* [A run of records]:
[start]
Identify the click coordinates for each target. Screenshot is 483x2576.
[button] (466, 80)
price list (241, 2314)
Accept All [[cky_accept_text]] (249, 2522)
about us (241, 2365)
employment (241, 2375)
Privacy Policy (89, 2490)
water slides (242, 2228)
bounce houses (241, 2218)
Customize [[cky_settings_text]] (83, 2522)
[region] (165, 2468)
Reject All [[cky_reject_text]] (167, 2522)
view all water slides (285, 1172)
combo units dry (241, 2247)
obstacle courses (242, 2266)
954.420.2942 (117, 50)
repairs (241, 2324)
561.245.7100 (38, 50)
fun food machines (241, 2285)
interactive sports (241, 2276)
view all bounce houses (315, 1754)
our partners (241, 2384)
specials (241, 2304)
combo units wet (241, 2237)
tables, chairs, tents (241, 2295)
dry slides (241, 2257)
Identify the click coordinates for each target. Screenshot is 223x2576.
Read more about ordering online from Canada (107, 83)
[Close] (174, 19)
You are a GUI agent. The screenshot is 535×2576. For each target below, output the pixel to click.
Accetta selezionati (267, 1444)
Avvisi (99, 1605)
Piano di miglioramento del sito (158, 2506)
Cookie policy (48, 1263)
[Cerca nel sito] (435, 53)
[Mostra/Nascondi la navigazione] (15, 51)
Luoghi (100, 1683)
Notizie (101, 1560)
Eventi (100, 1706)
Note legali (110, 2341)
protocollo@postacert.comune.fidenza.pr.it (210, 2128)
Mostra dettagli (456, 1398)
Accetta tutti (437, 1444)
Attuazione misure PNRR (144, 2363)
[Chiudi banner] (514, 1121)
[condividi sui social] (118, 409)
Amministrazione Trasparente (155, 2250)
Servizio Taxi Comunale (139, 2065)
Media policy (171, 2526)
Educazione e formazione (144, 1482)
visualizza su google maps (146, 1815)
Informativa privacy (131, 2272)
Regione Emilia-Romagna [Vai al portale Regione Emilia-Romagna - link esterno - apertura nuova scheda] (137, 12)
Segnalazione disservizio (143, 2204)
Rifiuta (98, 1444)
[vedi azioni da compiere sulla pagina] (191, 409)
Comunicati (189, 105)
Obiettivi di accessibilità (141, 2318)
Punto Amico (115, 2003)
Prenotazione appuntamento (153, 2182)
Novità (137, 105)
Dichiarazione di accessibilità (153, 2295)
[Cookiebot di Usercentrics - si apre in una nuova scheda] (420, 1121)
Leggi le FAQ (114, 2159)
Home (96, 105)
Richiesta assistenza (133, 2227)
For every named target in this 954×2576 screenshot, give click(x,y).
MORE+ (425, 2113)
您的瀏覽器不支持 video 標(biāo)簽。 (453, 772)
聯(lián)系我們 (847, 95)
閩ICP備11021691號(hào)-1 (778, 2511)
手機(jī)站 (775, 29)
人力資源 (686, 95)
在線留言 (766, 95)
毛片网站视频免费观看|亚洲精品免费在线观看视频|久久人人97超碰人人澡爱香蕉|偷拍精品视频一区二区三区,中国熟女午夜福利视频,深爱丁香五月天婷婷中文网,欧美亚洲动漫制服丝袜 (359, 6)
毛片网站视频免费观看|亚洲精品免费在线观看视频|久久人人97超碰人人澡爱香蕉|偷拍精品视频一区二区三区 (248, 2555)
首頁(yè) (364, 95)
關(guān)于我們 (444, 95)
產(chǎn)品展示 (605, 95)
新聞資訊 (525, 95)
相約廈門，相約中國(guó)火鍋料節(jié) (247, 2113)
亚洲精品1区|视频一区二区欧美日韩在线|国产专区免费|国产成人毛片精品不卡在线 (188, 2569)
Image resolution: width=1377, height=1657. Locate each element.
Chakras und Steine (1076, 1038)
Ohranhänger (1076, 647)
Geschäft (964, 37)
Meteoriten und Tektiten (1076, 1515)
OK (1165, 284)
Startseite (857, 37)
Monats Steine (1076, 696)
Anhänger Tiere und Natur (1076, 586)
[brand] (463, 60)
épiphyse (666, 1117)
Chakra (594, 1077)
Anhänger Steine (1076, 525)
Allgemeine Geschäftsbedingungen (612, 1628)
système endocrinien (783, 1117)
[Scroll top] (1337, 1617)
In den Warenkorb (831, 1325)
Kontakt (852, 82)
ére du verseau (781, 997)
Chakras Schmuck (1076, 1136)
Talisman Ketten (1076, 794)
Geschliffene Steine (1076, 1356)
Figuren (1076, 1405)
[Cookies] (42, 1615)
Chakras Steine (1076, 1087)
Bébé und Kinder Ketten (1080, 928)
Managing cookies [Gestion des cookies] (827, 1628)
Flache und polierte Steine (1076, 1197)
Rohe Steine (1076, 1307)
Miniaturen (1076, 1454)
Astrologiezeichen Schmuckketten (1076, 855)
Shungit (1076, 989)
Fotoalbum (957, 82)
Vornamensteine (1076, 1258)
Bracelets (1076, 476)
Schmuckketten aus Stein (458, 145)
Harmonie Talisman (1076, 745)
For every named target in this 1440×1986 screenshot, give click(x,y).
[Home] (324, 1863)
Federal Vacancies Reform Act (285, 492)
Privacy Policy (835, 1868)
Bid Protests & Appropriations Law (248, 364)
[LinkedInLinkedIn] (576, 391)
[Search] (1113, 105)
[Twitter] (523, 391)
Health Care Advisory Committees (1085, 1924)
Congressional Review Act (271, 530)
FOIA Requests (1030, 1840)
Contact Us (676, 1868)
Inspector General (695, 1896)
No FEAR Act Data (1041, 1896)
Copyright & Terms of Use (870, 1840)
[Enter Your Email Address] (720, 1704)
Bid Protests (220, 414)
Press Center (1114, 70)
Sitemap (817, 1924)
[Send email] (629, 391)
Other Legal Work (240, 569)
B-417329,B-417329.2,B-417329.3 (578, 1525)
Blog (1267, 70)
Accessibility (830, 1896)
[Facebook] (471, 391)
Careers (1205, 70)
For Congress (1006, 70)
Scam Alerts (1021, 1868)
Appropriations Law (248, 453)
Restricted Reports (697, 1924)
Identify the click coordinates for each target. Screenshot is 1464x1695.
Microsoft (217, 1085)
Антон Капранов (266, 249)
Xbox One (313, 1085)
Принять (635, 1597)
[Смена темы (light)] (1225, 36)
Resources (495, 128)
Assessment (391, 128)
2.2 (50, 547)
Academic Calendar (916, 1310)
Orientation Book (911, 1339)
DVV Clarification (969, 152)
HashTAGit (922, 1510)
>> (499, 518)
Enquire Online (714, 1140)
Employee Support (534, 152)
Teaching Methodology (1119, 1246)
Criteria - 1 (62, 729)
[end]
* [Work instructions]: Rewrite only the lines of the records from the one containing "You are a GUI" through the one containing "Punto Amico (115, 2003)", both included, keeping the requests and adding 78 to every coordinate in the answers.

* [Output of the exercise]:
You are a GUI agent. The screenshot is 535×2576. For each target below, output the pixel to click.
Accetta selezionati (345, 1522)
Avvisi (177, 1683)
Piano di miglioramento del sito (236, 2584)
Cookie policy (126, 1341)
[Cerca nel sito] (513, 131)
[Mostra/Nascondi la navigazione] (93, 129)
Luoghi (178, 1761)
Notizie (179, 1638)
Eventi (178, 1784)
Note legali (188, 2419)
protocollo@postacert.comune.fidenza.pr.it (288, 2206)
Mostra dettagli (534, 1476)
Accetta tutti (515, 1522)
Attuazione misure PNRR (222, 2441)
[Chiudi banner] (592, 1199)
[condividi sui social] (196, 487)
Amministrazione Trasparente (233, 2328)
Servizio Taxi Comunale (217, 2143)
Media policy (249, 2604)
Educazione e formazione (222, 1560)
visualizza su google maps (224, 1893)
Informativa privacy (209, 2350)
Regione Emilia-Romagna [Vai al portale Regione Emilia-Romagna - link esterno - apertura nuova scheda] (215, 90)
Segnalazione disservizio (221, 2282)
Rifiuta (176, 1522)
[vedi azioni da compiere sulla pagina] (269, 487)
Comunicati (267, 183)
Obiettivi di accessibilità (219, 2396)
Punto Amico (193, 2081)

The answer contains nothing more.